TASK REQUIREMENTS: Leaving out the pictures, retype exactly the lines from the one holding "Click the Site Publisher lightning icon" through the end of the material.

TASK MATERIAL:
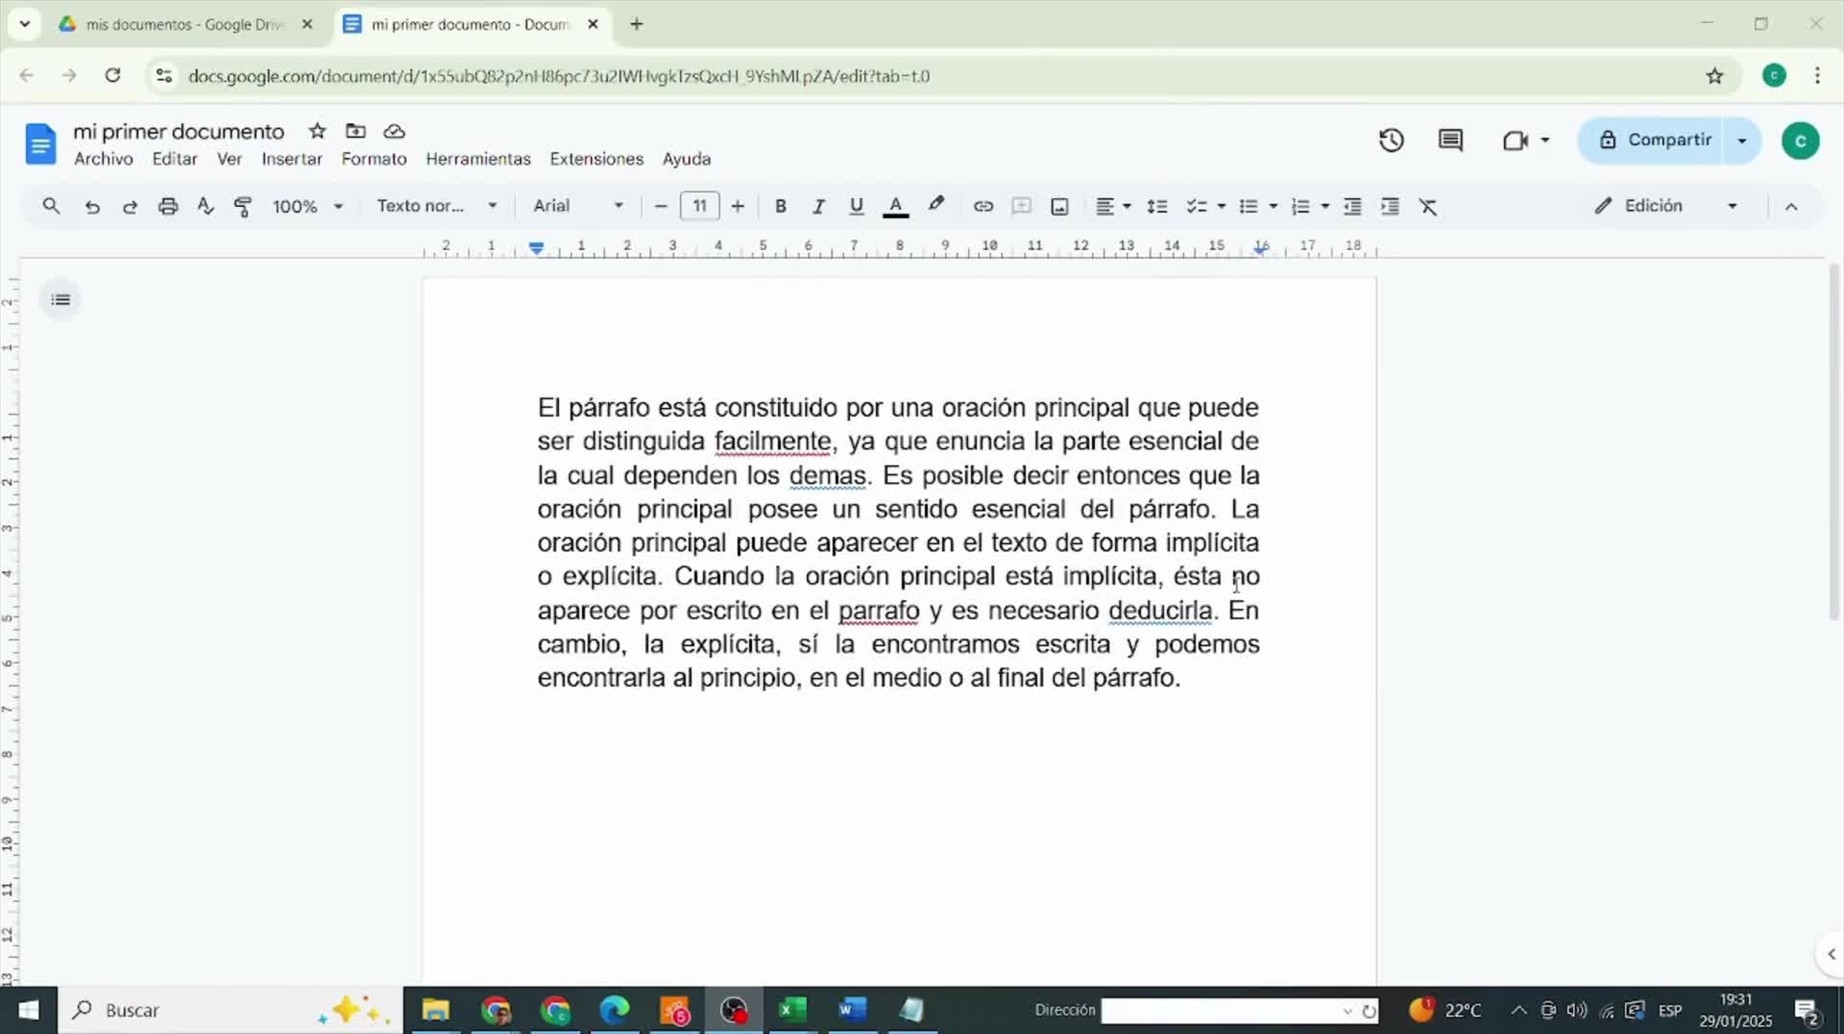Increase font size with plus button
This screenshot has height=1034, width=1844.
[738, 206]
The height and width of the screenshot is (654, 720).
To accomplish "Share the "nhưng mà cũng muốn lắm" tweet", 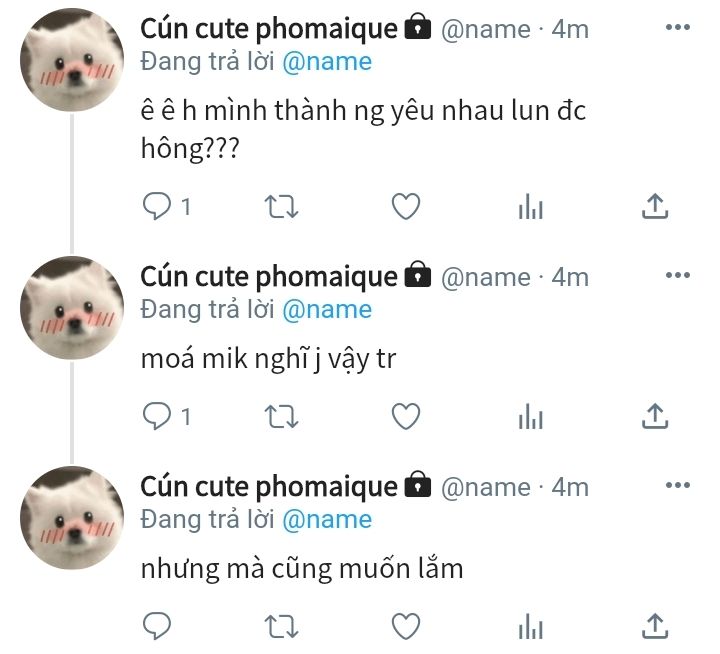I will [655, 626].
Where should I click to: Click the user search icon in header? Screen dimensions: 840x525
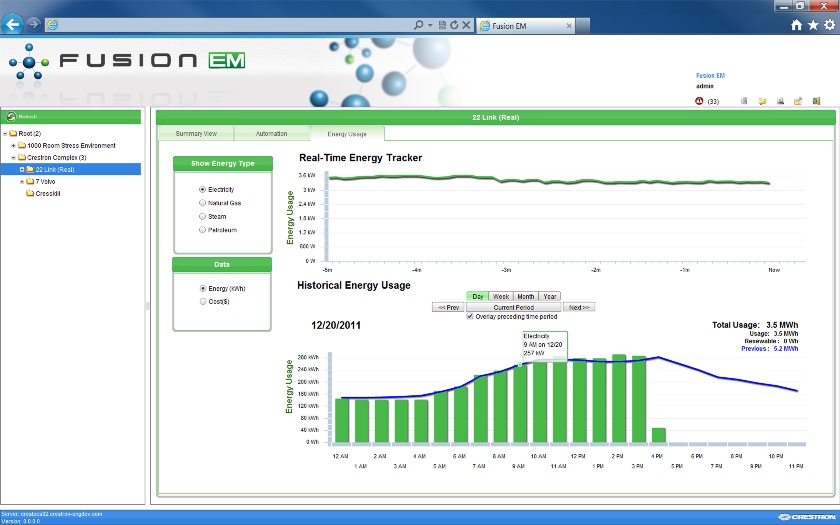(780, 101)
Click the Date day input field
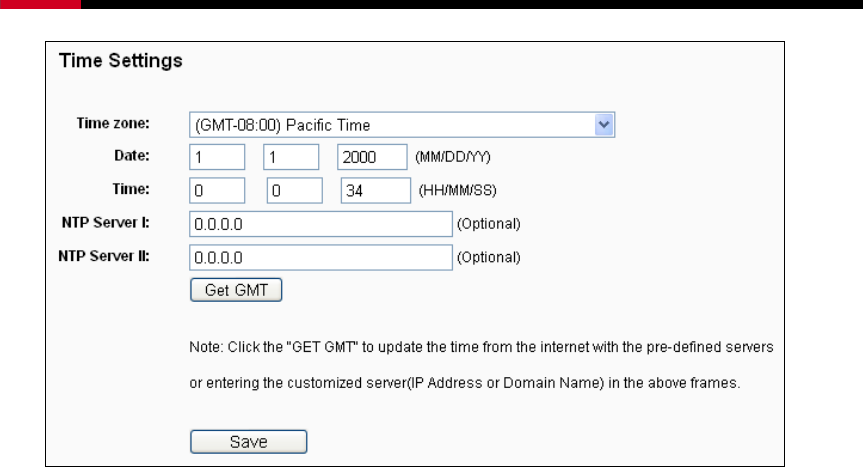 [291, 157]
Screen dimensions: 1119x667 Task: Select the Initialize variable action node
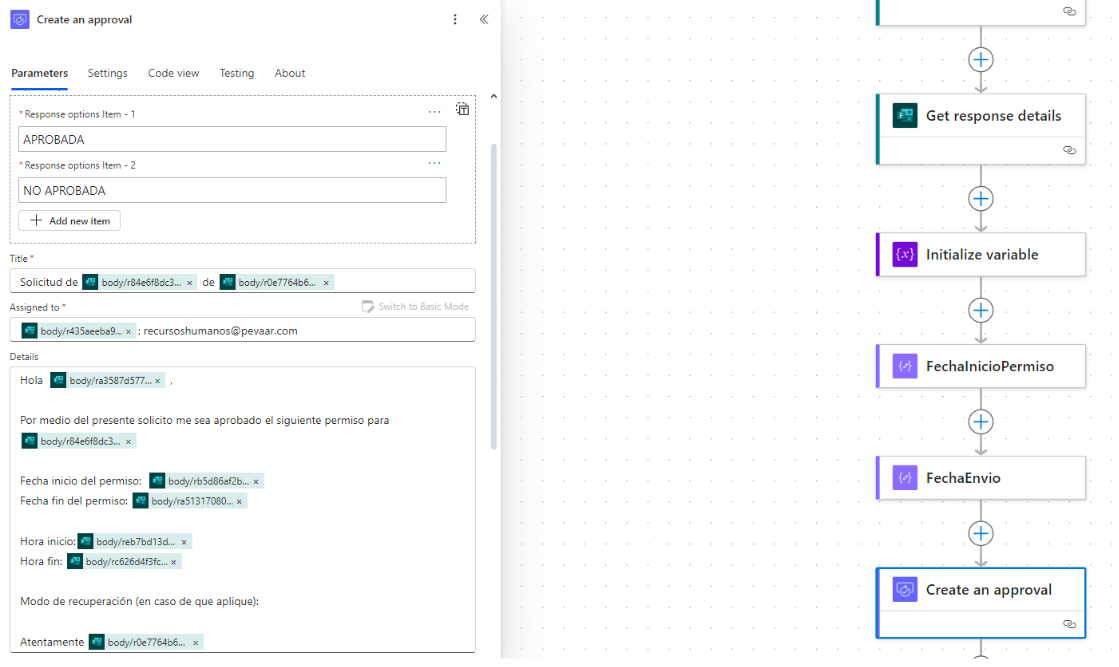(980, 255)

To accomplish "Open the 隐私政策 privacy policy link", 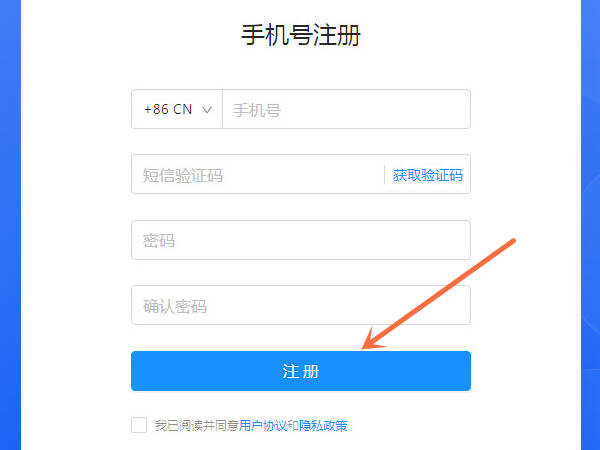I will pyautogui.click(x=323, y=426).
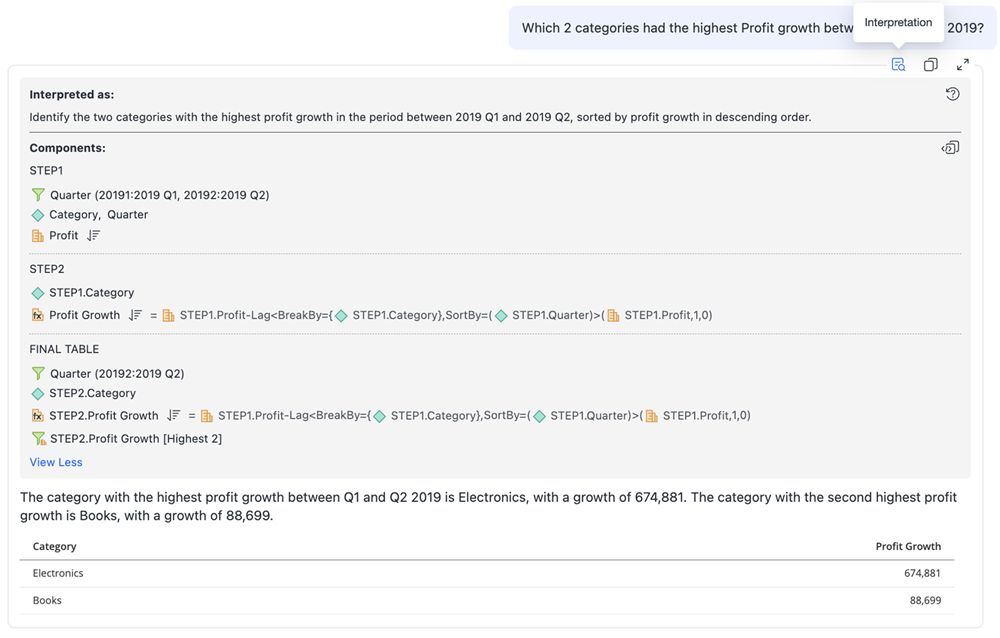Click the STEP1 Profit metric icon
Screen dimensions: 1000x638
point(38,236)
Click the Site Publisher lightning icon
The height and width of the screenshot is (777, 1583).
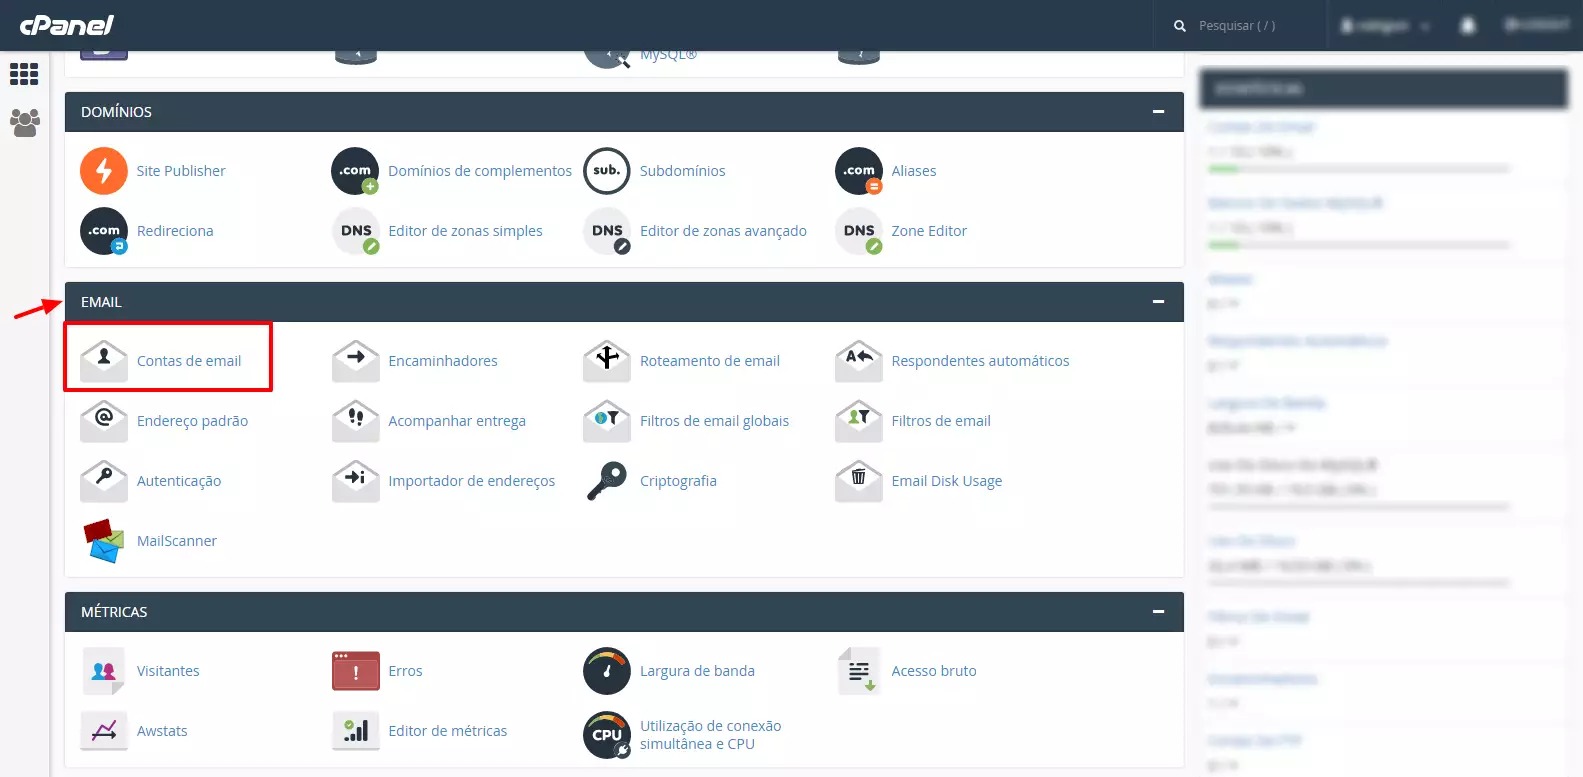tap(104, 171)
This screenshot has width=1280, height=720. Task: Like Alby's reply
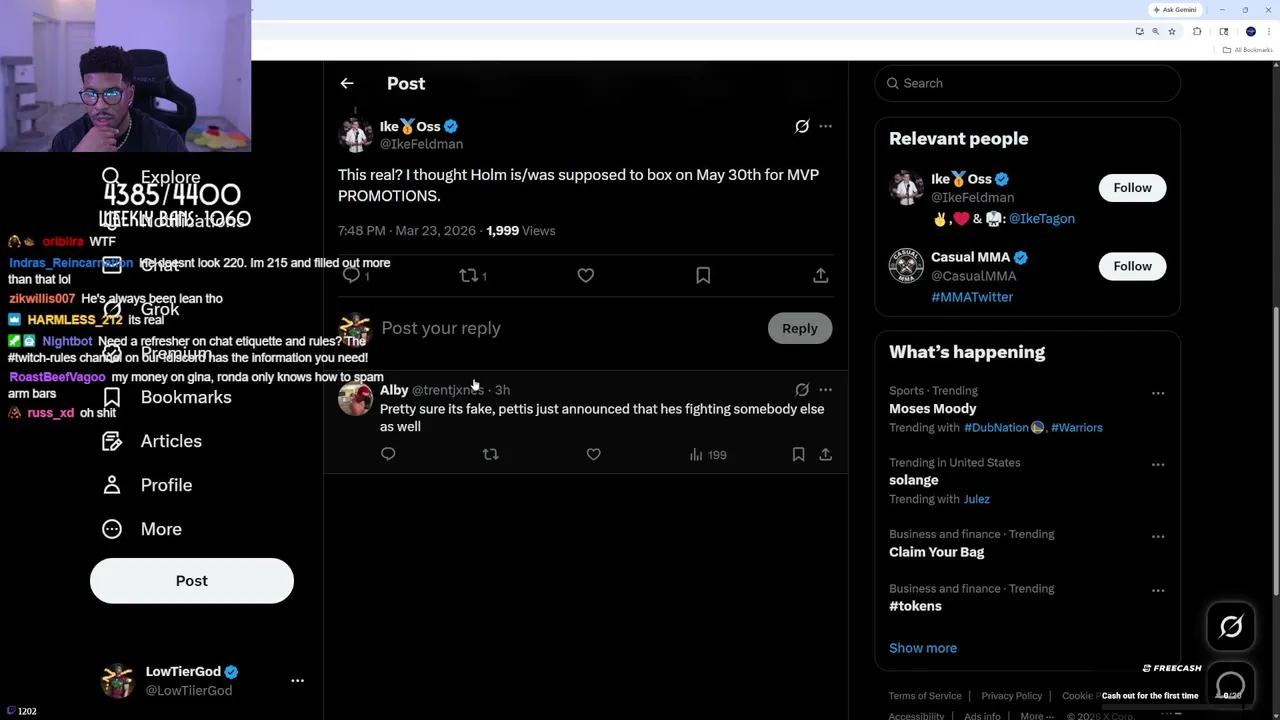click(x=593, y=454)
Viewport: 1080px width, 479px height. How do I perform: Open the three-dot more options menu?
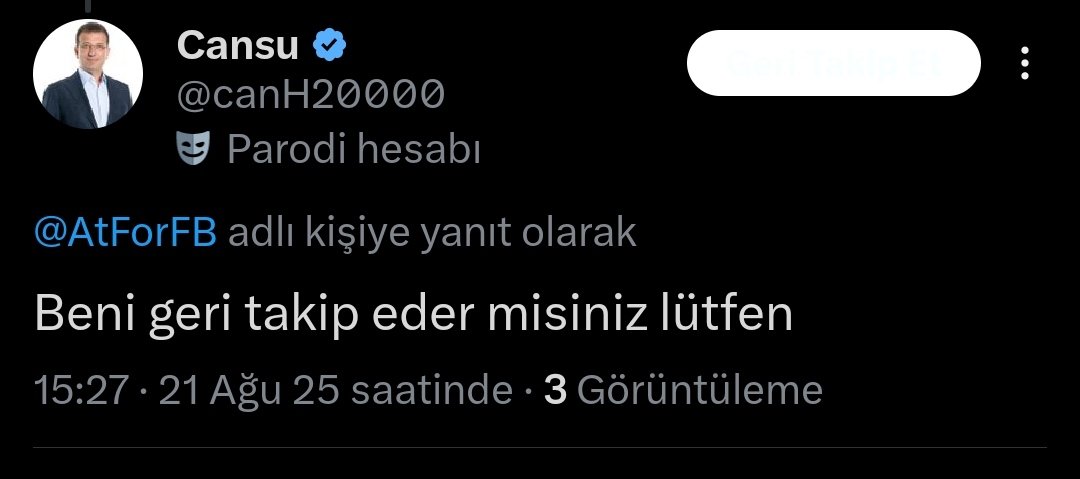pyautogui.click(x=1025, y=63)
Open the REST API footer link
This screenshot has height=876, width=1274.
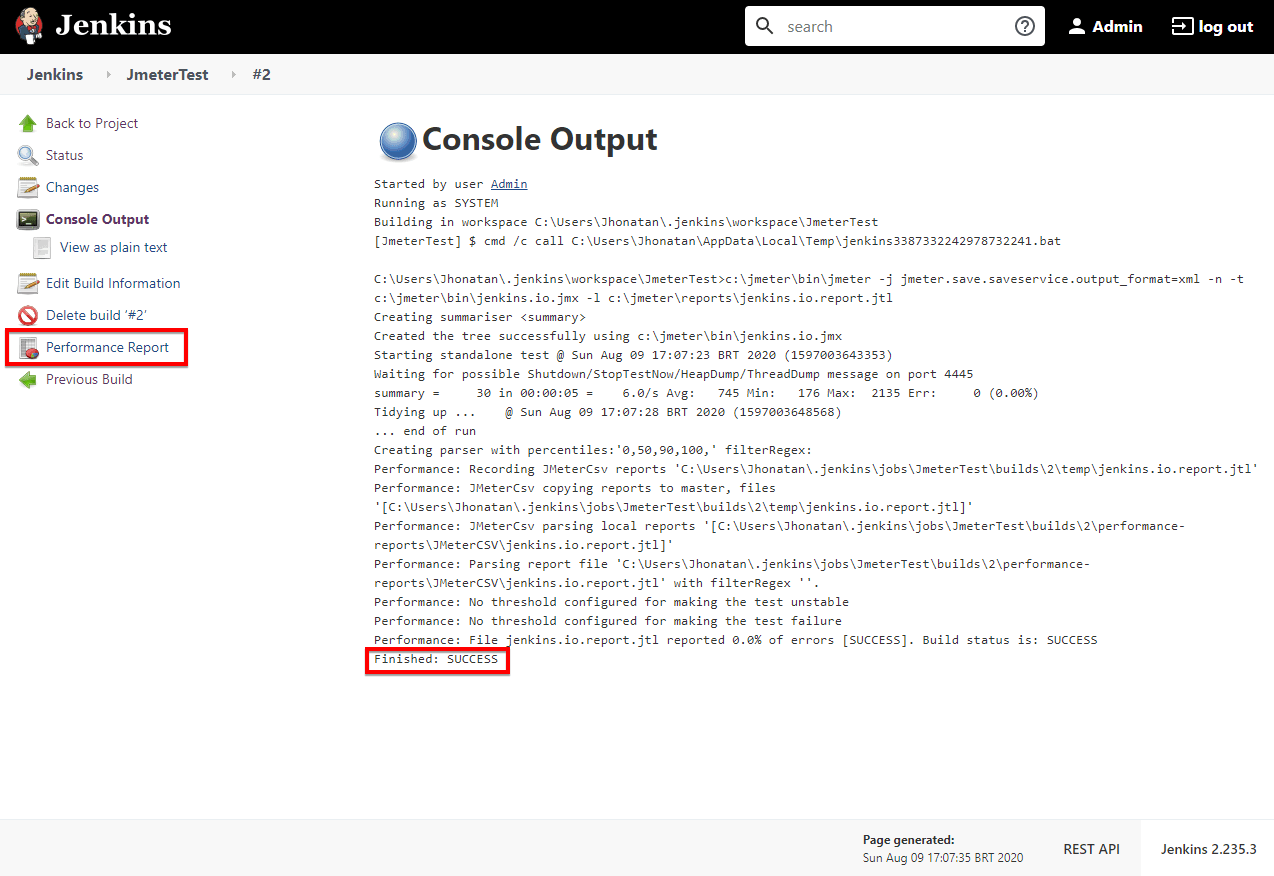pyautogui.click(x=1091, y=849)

EXERCISE ANSWER:
Click the Site Publisher lightning icon
The height and width of the screenshot is (777, 1583).
tap(104, 171)
This screenshot has width=1280, height=720. Task: Like Alby's reply
click(x=593, y=454)
Viewport: 1080px width, 479px height. How do I perform: Open the three-dot more options menu?
pyautogui.click(x=1025, y=63)
Open the REST API footer link
This screenshot has height=876, width=1274.
pyautogui.click(x=1091, y=849)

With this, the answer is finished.